“The point is that we shouldn’t be Scottish or English before we are British,” Whitham said. “Come on. We’re living in 2012.”
BY ANTHONY FAIOLA
THE WASHINGTON POST
EDINBURGH, Scotland — After centuries of war with England, politicians in this stately city signed away Scotland’s sovereignty in the early 1700s for the promise of riches and the glory of empire. Three hundred years later, resurgent nationalists here are plotting a new rebellion to win it back.
Appealing to the force of tartan pride, the Scottish National Party won surprise control of the regional Parliament last year, which thrust the separatist fantasy of hearing “Scots Wha Hae” on the bagpipes as the national anthem into the realm of distinct possibility. The British government, boxed into a precarious corner, has opened formal negotiations with the Scots to set a date for an independence referendum.

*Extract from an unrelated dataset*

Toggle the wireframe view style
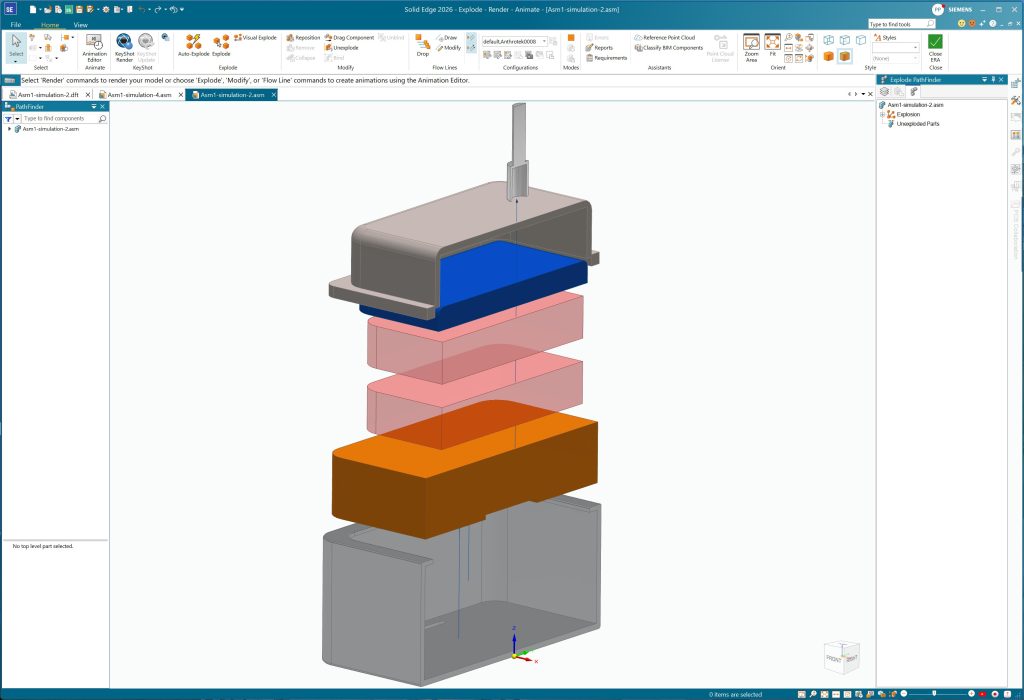 tap(829, 40)
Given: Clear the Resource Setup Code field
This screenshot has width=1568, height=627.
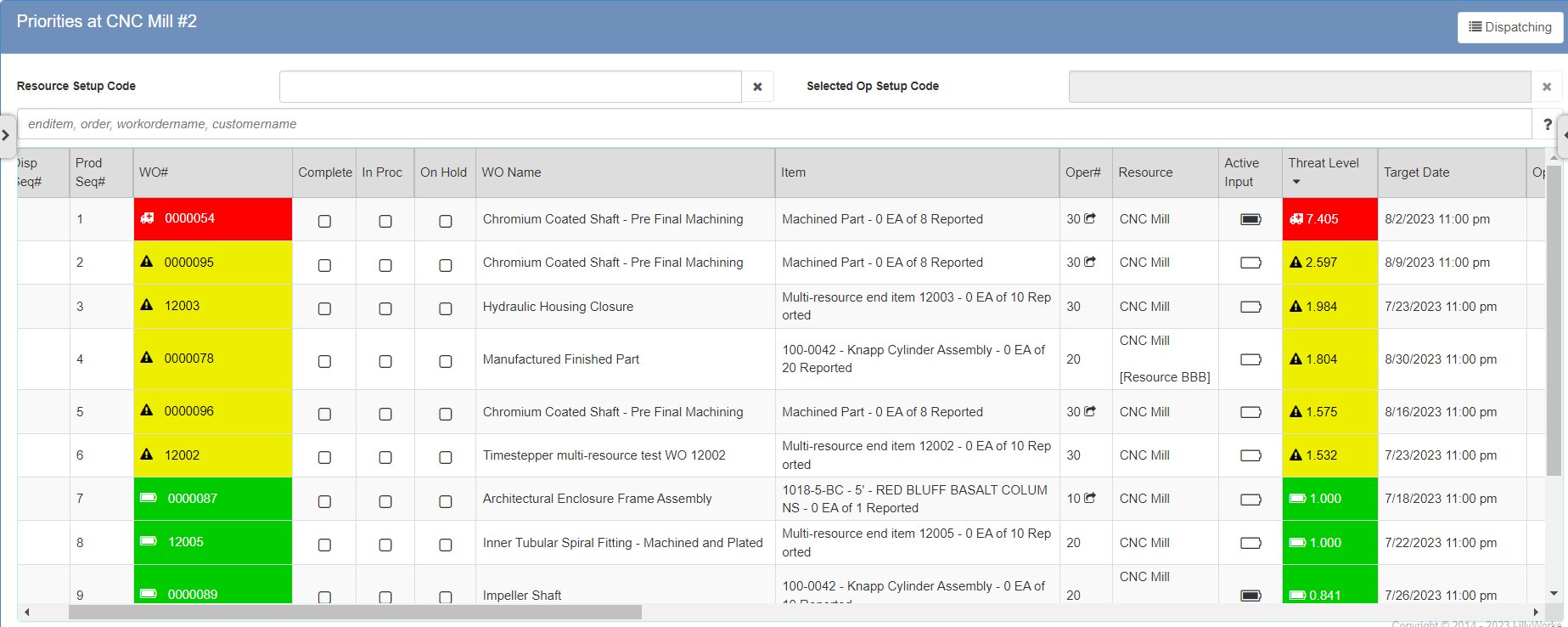Looking at the screenshot, I should pos(757,87).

Scotland’s independence crusade is emerging as the greatest threat to the cohesion of the United Kingdom since Ireland achieved independence — a three-decade process that culminated in 1949, when Ireland left the Commonwealth.
Scotland won the right to a “devolved” Parliament in the late 1990s and has sweeping powers over, for example, its judicial system and government spending. But full independence would give the SNP the authority to fulfill a wide array of pledges, including expelling the British nuclear fleet from Scottish waters, withdrawing from NATO and unwinding Scottish regiments from Britain’s military forces overseas. It would also give politicians in Edinburgh the freedom to vote separately from — and perhaps counter to — Britain in world bodies such as the United Nations and the International Monetary Fund.
As in any divorce, a break with Britain could also set up an economic scuffle — particularly over the lucrative rights to North Sea oil, seen as key to the prosperity of the Scots on their own.
The push here is being watched with nervous eyes across Europe, particularly in countries that have long struggled with powerful separatist movements, such as Spain and Belgium. At the same time, the prospect of an independent Scotland is sending shockwaves through Westminster, the seat of the British government in London.
Fearing a diminished voice in global affairs and an irreparable split in modern Britain, Prime Minister David Cameron this month launched his own battle to win the hearts and minds of the Scots. “I believe that England, Scotland, Wales and Northern Ireland are stronger together than they would ever be apart,” Cameron declared here this month in a landmark speech for British unity. “Something very special is in danger. The danger comes from the determination of the Scottish National Party to remove Scotland from our shared home.”
His fiercest foe: Alex Salmond, Scotland’s deft political Braveheart and chief of the SNP. The party’s impressive track record in government and its efforts to protect the Gaelic language and teach the battles of Scottish history in schools have touched a nerve in a voting base physically distant and culturally apart from London, the British capital that sits geographically closer to Amsterdam and Brussels than Edinburgh.
In a move that could maximize the emotional appeal of independence, the SNP is pushing for a vote in 2014 — the 700th anniversary of the legendary Battle of Bannockburn that saw the English Army famously routed in the First War of Scottish Independence. London, meanwhile, is pressing for a ballot as early as next year to settle the issue once and for all.
“For the Scots, this is going to be decided 80 percent from the heart and 20 percent from the mind,” said Alistair Hunter, a 54-year-old nationalist working for the city of Edinburgh. “I tell ye, I’m not the kind to wear a kilt at weddings, but I am Scottish before I am British. And I know a good many of us want our rightful independence back.”
Though polling in the past has shown core support for independence at about 30 percent, the most recent surveys indicate a race that is too close to call. Still, analysts say more Scots appear to favor remaining part of Britain — a union of England, Wales, Scotland and Northern Ireland — than favor independence. One compromise being floated by London could cede more autonomy to the Scots in areas such as taxation, though a concrete offer would be made only if a referendum on independence fails.
At the same time, the nationalists are moving to make the notion of independence more palatable, calling it a natural progression from already devolved powers that would not deeply alter Scotland’s fabric of life. Like Canada and Australia, an independent Scotland would, for instance, keep Queen Elizabeth II as its constitutional monarch. Nationalists say they would maintain the British pound — a currency already printed with Scottish images such as Brig o’ Doon and Edinburgh Castle for distribution in Scotland.
For the English living in Scotland, all the talk of independence still seems a bit surreal. On a visit to the site of the historic Battle of Bannockburn, depicted in the film “Braveheart,” Peter Whitham, 48, the English husband of a Scottish wife, frowned as he heard his son chasing his sister with a play sword, yelling “I’ll get ye, ye English coward!”
“The point is that we shouldn’t be Scottish or English before we are British,” Whitham said. “Come on. We’re living in 2012.”